Architecture Overview
Port → Adapter Mapping
Port Trait (clawdesk-storage) | Adapter (clawdesk-sochdb) | SochDB Feature |
|---|---|---|
SessionStore | SochSessionStore | B-Tree key-value |
ConversationStore | SochConversationStore | Columnar LSCS |
ConfigStore | SochConfigStore | B-Tree key-value |
VectorStore | SochVectorStore | HNSW index |
SochDB Fundamentals
Storage Engine: LSCS
SochDB uses a Log-structured Columnar Storage (LSCS) engine that combines the benefits of LSM trees with columnar layout:
MVCC + SSI Transactions
SochDB implements Multi-Version Concurrency Control (MVCC) with Serializable Snapshot Isolation (SSI):
// MVCC transaction model in SochDB
pub struct Transaction {
/// Unique, monotonically increasing transaction ID
tx_id: TxId,
/// Snapshot timestamp — reads see data as of this point
snapshot_ts: Timestamp,
/// Write set — tracks all modifications
write_set: HashSet<Key>,
/// Read set — tracks all reads (for SSI conflict detection)
read_set: HashSet<Key>,
/// Transaction state
state: TxState,
}
#[derive(Debug)]
pub enum TxState {
Active,
Committed,
Aborted,
}
Isolation Levels
| Level | Reads | Writes | Anomalies Prevented |
|---|---|---|---|
| Snapshot Isolation | Consistent snapshot | Deferred conflict check | Dirty, non-repeatable, phantom |
| Serializable (SSI) | Consistent snapshot + read tracking | Write-write + read-write conflict detection | All anomalies |
SochDB defaults to SSI for all ClawDesk transactions.
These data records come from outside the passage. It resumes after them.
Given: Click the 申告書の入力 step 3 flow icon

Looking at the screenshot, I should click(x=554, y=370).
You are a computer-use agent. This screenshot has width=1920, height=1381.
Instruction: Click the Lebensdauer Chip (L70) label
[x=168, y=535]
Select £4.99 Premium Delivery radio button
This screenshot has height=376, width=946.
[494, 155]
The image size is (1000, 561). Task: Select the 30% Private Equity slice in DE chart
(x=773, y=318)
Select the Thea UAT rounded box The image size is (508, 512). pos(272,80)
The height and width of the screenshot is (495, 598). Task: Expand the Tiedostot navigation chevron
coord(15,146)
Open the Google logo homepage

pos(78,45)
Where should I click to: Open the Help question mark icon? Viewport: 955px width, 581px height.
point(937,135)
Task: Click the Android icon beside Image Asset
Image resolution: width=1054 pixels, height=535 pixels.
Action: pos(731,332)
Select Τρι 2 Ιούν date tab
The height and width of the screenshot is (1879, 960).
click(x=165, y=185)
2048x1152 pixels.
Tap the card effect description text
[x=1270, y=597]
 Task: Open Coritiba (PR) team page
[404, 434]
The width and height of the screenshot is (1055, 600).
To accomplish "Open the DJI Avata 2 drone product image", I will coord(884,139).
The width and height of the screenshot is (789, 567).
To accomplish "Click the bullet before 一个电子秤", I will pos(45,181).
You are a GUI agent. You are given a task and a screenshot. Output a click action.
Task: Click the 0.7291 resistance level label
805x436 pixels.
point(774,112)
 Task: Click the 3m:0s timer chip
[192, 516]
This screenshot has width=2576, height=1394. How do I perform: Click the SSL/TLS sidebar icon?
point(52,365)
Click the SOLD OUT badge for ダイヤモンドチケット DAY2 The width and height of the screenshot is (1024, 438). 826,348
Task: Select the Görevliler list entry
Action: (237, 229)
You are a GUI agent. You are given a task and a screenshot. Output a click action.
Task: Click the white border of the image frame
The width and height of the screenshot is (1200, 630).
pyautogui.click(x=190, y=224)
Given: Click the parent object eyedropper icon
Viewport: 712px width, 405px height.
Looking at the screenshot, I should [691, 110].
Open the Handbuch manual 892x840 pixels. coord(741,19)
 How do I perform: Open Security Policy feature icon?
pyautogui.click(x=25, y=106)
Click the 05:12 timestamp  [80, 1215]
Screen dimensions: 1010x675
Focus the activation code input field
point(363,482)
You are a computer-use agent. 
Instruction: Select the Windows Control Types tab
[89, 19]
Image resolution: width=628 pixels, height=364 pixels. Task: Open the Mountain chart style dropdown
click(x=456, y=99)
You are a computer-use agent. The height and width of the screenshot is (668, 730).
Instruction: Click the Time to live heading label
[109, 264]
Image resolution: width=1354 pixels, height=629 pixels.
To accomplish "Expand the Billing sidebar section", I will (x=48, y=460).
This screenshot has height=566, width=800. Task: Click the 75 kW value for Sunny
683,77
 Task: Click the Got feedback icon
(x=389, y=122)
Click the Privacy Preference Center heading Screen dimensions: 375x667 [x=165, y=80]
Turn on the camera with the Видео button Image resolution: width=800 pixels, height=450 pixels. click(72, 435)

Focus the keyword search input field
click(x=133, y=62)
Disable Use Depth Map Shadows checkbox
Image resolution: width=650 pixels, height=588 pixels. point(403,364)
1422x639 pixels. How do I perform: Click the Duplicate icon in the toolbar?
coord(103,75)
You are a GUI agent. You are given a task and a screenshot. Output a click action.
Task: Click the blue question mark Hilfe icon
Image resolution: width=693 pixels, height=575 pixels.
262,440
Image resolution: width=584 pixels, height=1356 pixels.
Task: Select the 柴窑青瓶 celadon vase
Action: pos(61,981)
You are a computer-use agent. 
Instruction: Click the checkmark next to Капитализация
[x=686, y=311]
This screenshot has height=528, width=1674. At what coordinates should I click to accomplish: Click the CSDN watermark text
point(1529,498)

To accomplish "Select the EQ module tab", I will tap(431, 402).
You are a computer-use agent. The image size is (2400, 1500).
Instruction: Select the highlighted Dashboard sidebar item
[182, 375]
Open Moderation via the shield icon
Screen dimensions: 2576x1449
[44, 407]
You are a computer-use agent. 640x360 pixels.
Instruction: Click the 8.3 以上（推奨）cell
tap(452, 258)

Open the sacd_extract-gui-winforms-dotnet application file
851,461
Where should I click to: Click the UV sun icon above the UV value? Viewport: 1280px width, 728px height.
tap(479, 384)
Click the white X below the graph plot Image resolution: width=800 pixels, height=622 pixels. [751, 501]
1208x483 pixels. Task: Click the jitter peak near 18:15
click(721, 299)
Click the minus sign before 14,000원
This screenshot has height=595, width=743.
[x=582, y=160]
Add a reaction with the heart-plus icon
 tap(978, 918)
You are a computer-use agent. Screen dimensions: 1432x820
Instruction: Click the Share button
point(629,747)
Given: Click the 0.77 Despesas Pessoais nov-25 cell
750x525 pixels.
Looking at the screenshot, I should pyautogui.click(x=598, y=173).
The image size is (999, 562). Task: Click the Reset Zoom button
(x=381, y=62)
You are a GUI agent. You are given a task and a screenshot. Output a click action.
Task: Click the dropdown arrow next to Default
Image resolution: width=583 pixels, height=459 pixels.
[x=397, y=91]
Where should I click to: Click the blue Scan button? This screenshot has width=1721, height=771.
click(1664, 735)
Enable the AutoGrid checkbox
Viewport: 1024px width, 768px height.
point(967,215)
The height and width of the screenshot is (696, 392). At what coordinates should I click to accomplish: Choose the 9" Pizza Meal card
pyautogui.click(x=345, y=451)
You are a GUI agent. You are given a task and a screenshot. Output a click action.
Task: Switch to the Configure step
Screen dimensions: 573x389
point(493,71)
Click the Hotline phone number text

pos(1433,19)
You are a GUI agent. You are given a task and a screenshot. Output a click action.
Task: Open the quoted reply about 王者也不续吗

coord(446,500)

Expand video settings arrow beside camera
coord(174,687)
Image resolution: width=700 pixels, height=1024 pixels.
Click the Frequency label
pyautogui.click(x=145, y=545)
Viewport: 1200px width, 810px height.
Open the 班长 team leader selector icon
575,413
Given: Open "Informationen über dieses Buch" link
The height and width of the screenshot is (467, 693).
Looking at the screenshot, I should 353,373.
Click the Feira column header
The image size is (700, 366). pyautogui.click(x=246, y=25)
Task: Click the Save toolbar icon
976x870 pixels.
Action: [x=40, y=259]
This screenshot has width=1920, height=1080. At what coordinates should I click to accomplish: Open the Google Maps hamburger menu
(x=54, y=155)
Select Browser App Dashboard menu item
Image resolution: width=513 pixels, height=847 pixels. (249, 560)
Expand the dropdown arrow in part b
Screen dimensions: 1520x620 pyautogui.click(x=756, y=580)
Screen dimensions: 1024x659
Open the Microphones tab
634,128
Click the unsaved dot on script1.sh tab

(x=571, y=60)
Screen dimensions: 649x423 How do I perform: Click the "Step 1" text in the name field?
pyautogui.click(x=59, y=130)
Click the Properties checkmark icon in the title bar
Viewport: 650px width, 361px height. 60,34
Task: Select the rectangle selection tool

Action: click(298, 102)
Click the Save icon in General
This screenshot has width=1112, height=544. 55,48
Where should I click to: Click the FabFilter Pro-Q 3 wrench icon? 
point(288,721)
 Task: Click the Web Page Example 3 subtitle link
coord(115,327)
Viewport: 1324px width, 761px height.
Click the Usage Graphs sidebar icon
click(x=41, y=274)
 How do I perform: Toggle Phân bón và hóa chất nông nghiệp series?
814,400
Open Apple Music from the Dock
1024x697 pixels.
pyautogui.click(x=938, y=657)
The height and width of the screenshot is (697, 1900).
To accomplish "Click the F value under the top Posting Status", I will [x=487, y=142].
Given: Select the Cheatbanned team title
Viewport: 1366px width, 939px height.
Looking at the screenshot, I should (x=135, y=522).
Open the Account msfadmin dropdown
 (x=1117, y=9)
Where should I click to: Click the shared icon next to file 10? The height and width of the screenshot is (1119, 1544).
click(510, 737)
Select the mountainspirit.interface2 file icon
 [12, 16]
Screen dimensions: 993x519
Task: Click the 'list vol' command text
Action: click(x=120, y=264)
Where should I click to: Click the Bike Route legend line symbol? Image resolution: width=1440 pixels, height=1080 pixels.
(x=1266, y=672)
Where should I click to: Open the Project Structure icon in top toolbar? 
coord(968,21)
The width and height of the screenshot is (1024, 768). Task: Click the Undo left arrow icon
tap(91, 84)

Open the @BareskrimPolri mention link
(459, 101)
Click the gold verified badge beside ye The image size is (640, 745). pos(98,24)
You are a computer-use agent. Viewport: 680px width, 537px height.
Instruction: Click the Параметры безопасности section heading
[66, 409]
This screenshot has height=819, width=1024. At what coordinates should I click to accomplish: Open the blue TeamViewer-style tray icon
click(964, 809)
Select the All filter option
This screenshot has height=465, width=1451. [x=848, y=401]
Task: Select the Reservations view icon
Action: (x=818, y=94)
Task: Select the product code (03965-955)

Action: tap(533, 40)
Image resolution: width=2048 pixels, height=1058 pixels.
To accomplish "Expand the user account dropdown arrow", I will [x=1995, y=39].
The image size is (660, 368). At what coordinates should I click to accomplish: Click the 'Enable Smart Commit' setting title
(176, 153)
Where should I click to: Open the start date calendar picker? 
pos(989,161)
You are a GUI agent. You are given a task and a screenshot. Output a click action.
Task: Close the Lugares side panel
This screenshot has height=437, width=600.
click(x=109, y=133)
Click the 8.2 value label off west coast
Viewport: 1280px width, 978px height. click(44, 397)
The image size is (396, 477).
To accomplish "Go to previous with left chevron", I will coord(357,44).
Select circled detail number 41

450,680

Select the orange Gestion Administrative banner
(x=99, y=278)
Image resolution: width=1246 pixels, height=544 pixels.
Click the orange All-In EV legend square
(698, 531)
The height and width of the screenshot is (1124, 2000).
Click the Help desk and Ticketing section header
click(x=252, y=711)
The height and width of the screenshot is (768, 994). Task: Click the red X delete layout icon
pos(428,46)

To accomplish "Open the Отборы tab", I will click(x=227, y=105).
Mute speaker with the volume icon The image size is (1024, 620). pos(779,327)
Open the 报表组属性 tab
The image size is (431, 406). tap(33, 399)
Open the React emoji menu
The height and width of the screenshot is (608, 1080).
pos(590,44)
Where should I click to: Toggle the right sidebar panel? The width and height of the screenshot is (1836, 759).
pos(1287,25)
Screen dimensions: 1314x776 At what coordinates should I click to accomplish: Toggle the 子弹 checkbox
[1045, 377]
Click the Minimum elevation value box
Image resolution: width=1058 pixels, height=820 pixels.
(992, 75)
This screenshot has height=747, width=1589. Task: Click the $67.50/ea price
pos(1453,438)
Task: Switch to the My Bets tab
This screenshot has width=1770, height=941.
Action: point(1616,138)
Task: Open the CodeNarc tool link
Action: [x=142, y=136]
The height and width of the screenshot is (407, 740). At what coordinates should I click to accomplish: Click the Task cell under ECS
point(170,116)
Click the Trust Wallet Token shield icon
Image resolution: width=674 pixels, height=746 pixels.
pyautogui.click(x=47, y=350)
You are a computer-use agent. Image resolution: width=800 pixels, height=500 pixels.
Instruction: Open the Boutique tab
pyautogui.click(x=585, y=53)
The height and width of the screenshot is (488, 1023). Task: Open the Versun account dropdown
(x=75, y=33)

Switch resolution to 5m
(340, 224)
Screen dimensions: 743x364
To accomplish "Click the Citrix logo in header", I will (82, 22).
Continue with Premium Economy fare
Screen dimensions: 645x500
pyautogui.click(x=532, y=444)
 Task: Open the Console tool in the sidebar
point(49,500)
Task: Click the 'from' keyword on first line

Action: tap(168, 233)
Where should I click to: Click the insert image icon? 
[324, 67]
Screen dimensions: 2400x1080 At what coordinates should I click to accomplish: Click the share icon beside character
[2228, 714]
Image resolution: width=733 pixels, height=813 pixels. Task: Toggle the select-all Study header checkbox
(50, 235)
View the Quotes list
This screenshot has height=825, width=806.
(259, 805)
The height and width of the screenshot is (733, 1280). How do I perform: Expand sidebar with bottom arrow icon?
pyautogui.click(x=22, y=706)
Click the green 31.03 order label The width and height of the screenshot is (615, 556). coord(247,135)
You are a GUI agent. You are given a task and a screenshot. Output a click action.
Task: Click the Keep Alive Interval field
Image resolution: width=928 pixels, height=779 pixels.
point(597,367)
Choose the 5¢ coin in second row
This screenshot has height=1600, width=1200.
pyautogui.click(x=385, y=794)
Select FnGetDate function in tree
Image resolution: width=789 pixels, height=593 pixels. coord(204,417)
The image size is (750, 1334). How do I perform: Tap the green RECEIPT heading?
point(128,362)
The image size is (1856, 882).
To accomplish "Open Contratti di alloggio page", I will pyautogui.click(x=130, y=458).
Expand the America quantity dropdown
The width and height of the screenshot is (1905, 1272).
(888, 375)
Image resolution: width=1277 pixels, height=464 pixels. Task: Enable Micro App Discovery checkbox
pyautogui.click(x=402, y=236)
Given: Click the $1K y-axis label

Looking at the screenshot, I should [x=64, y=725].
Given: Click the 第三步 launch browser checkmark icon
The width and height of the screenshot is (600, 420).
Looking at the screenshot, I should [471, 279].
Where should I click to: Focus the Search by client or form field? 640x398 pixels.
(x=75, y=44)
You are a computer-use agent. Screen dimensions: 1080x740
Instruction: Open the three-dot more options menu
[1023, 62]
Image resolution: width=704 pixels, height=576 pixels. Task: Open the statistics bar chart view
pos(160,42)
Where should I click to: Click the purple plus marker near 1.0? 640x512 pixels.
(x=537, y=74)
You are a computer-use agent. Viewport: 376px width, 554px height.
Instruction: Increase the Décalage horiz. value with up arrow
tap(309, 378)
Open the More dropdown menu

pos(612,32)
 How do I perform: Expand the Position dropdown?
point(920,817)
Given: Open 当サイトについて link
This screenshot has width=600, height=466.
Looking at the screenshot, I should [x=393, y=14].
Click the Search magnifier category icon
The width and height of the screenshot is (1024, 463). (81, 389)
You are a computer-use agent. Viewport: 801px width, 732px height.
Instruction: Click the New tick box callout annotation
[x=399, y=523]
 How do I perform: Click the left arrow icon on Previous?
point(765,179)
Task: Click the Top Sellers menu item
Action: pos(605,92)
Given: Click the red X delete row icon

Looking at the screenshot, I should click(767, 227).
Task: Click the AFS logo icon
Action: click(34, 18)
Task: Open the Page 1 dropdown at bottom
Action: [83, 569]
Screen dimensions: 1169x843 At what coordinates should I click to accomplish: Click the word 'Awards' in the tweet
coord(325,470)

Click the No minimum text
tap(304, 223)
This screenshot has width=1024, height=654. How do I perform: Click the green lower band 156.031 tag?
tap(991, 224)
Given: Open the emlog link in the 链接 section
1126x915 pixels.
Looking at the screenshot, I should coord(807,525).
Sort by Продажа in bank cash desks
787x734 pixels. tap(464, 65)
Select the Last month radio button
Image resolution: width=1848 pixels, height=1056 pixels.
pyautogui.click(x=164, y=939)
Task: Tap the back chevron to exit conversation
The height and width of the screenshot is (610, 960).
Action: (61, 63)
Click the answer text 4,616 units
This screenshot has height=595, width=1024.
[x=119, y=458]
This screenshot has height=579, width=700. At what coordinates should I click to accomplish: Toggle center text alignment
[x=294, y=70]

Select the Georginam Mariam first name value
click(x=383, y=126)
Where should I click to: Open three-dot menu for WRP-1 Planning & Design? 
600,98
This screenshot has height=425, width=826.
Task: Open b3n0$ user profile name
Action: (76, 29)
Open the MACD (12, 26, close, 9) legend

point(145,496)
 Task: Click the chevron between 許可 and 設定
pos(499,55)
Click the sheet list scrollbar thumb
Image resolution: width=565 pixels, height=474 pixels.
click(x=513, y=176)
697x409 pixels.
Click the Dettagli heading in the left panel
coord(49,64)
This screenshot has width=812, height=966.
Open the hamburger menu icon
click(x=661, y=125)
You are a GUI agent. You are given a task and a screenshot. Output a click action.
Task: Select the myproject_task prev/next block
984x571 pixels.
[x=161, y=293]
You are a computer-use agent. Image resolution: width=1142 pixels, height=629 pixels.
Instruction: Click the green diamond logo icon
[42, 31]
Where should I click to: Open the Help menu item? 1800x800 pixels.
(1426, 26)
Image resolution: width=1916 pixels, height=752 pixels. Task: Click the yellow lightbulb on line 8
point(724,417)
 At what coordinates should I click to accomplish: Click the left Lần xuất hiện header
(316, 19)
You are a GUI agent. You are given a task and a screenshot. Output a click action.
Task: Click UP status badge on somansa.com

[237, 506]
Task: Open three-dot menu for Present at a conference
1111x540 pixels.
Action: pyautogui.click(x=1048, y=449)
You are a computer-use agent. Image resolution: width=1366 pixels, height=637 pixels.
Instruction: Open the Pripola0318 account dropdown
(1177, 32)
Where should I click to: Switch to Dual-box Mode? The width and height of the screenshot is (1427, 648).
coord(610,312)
This prevents all concurrency anomalies including write skew, at the cost of occasional transaction aborts under high contention.
Conflict Detection
SSI detects conflicts using read-write intersection analysis:
$$ \text{conflict}(T_1, T_2) = (\text{readSet}(T_1) \cap \text{writeSet}(T_2) \neq \emptyset) \lor (\text{writeSet}(T_1) \cap \text{readSet}(T_2) \neq \emptyset) $$
When a conflict is detected, the later transaction is aborted:
// Conflict detection during commit
impl Transaction {
pub fn commit(mut self) -> Result<(), TransactionError> {
// Check for write-write conflicts
for key in &self.write_set {
if self.db.was_written_since(key, self.snapshot_ts)? {
return Err(TransactionError::WriteConflict {
key: key.clone(),
tx_id: self.tx_id,
});
}
}
// Check for read-write conflicts (SSI)
for key in &self.read_set {
if self.db.was_written_since(key, self.snapshot_ts)? {
return Err(TransactionError::SerializationFailure {
key: key.clone(),
tx_id: self.tx_id,
});
}
}
// All checks pass — durably commit
self.db.wal.append_commit(self.tx_id, &self.write_set)?;
self.state = TxState::Committed;
Ok(())
}
}
Write-Ahead Log (WAL)
All writes are first appended to the WAL for crash recovery:
/// WAL entry format
#[derive(Debug, Serialize, Deserialize)]
pub struct WalEntry {
/// Transaction ID
pub tx_id: TxId,
/// Entry sequence number (monotonic)
pub lsn: LogSequenceNumber,
/// Checksum for integrity
pub checksum: u32,
/// Operation
pub op: WalOp,
}
#[derive(Debug, Serialize, Deserialize)]
pub enum WalOp {
Put { key: Vec<u8>, value: Vec<u8> },
Delete { key: Vec<u8> },
Commit { tx_id: TxId },
Abort { tx_id: TxId },
}
The WAL uses fsync() after each commit to ensure durability. This means committed data survives process crashes and power failures. The trade-off is increased write latency (~1-2ms per sync on SSD).
Vector Search: HNSW
SochDB includes a built-in Hierarchical Navigable Small World (HNSW) index for approximate nearest neighbor search:
/// HNSW index configuration
pub struct HnswConfig {
/// Maximum number of connections per node at layer 0
pub m: usize, // default: 16
/// Maximum number of connections per node at higher layers
pub m_max: usize, // default: 32
/// Size of the dynamic candidate list during construction
pub ef_construction: usize, // default: 200
/// Size of the dynamic candidate list during search
pub ef_search: usize, // default: 100
/// Distance metric
pub metric: DistanceMetric, // default: Cosine
}
#[derive(Debug, Clone, Copy)]
pub enum DistanceMetric {
Cosine,
Euclidean,
DotProduct,
}
Search Performance
The HNSW index provides sub-linear search time:
$$ T_{\text{search}} = O(\log n \cdot ef) $$
Where $n$ is the number of indexed vectors and $ef$ is the search beam width.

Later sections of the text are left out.